Long before Isaiah prophesied, they celebrated the winter solstice by decorating with lights (candles). In Babylon, they lit candles on December 24 to honor Tammuz, the sun incarnate. (1)
The early church did not celebrate the birth of the Saviour. Many of them celebrated the Feast of Tabernacles, when the Saviour’s birth actually took place, but they did not connect the two events. However, since the enemy tries to co-opt everything that God made for himself, I do not see anything wrong with co-opting one of the enemy’s days for God, for we are not under the law but under grace… I love Christmas carols about Jesus. I like the lights too but I always remember that they are only an artificial expression of the true Light that is come into the world. (John 3:19) Jesus is the [L]ight of the world … Immanuel … God with us.

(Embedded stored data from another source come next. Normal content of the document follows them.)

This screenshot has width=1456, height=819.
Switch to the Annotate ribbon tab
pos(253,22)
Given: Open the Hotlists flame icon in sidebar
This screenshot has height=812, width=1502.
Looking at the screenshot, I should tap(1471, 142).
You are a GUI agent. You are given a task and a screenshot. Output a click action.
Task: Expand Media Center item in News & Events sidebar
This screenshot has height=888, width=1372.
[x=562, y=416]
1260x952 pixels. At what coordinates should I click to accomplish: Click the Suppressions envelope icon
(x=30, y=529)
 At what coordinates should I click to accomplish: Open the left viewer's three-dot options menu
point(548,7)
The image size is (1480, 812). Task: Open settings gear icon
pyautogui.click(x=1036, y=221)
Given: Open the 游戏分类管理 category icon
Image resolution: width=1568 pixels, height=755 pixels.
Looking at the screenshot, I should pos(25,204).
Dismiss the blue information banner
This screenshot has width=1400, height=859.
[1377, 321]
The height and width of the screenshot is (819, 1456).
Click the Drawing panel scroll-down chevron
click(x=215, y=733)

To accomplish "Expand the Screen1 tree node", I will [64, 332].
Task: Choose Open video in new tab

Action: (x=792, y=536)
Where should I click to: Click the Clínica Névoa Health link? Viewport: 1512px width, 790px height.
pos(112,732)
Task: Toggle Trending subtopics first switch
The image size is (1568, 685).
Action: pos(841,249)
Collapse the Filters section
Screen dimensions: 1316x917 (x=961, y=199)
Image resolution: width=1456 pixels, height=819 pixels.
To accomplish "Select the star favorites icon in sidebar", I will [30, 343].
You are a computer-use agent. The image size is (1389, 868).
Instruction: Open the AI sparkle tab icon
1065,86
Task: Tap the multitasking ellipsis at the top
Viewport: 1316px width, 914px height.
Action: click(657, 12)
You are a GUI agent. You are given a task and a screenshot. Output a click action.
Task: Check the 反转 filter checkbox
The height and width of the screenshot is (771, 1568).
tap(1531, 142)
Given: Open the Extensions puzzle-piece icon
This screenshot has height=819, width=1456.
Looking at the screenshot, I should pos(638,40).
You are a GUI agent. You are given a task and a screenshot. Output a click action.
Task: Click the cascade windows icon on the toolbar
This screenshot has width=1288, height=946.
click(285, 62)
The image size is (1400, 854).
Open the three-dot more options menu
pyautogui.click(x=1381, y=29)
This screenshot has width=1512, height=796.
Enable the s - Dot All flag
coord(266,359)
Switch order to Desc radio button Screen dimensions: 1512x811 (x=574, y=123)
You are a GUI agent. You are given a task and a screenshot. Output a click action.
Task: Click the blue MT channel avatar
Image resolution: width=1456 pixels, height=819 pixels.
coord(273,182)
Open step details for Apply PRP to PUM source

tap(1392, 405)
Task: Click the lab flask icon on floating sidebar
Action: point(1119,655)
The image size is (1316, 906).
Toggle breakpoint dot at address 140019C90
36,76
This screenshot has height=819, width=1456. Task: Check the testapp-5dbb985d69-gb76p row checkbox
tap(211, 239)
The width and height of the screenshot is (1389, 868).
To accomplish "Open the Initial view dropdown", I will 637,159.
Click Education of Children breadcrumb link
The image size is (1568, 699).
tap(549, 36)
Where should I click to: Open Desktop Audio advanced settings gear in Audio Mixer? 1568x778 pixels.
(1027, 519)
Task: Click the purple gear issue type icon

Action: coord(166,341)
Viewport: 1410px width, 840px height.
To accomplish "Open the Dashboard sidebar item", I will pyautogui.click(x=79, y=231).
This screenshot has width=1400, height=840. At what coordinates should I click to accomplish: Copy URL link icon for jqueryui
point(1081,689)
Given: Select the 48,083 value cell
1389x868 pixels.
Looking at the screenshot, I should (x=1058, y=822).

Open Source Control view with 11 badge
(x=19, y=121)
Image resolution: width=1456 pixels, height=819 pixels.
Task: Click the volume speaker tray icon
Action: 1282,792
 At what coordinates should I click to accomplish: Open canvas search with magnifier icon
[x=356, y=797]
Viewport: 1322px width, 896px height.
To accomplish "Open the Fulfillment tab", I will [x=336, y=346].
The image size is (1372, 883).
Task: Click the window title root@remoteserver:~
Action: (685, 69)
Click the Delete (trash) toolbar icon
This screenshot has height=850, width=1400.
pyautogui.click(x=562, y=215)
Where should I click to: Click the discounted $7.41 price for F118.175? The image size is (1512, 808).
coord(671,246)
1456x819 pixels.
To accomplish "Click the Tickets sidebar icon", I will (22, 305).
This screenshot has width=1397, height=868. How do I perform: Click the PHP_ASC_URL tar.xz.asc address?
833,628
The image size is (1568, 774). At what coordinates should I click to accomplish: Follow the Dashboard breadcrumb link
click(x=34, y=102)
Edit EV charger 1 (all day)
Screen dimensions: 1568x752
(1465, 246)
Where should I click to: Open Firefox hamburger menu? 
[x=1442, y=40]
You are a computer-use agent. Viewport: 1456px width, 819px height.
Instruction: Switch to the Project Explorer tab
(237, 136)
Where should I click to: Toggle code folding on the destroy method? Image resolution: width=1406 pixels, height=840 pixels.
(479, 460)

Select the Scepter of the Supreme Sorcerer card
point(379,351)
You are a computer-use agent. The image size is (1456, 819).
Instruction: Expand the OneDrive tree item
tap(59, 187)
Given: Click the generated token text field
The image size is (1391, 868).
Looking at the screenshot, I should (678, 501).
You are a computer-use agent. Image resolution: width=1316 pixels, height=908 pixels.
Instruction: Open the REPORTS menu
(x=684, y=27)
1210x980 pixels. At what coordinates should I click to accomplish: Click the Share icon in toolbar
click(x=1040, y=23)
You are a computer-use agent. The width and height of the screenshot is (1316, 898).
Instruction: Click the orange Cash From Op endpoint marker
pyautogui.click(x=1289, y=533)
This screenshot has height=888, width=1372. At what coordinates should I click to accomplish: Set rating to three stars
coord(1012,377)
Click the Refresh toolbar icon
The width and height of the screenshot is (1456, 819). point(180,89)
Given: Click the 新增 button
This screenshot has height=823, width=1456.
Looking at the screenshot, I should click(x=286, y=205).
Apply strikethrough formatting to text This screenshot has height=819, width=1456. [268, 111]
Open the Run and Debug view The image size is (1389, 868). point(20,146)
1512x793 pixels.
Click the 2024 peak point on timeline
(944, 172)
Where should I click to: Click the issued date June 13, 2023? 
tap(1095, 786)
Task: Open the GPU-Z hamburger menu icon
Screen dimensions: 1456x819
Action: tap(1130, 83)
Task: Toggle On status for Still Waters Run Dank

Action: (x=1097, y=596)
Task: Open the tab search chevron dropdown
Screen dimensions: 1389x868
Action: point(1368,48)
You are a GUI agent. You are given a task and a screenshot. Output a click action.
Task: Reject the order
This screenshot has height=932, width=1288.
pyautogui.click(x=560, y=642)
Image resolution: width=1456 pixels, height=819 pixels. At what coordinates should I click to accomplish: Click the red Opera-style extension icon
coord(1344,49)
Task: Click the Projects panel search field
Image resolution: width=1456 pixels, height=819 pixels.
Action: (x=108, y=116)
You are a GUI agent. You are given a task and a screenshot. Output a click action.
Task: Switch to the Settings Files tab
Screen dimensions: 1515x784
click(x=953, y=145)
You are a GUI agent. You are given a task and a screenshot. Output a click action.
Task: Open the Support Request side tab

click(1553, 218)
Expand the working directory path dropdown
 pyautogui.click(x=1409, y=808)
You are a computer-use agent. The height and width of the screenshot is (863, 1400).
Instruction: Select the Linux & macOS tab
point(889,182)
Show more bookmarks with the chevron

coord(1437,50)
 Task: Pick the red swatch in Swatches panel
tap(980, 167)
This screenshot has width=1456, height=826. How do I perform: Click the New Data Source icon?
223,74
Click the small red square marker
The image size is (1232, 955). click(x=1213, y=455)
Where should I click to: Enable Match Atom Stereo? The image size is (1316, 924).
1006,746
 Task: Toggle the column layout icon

Not only did Isaiah predict Jesus’ birth, but also his death and resurrection, as well as the fact that He is coming back again to set up his kingdom on this earth. When He came the first time, the wise men were ready. The shepherds were ready. Mary and Joseph were ready. There are some other people mentioned in the story who were not ready. (Matt 2:3-18) What about you? Are you ready?
Father, thank You for sending your Son to save us from our sins, in Jesus’ name. Amen.
(1) Hislop, The Two Babylons, pp. 96-97.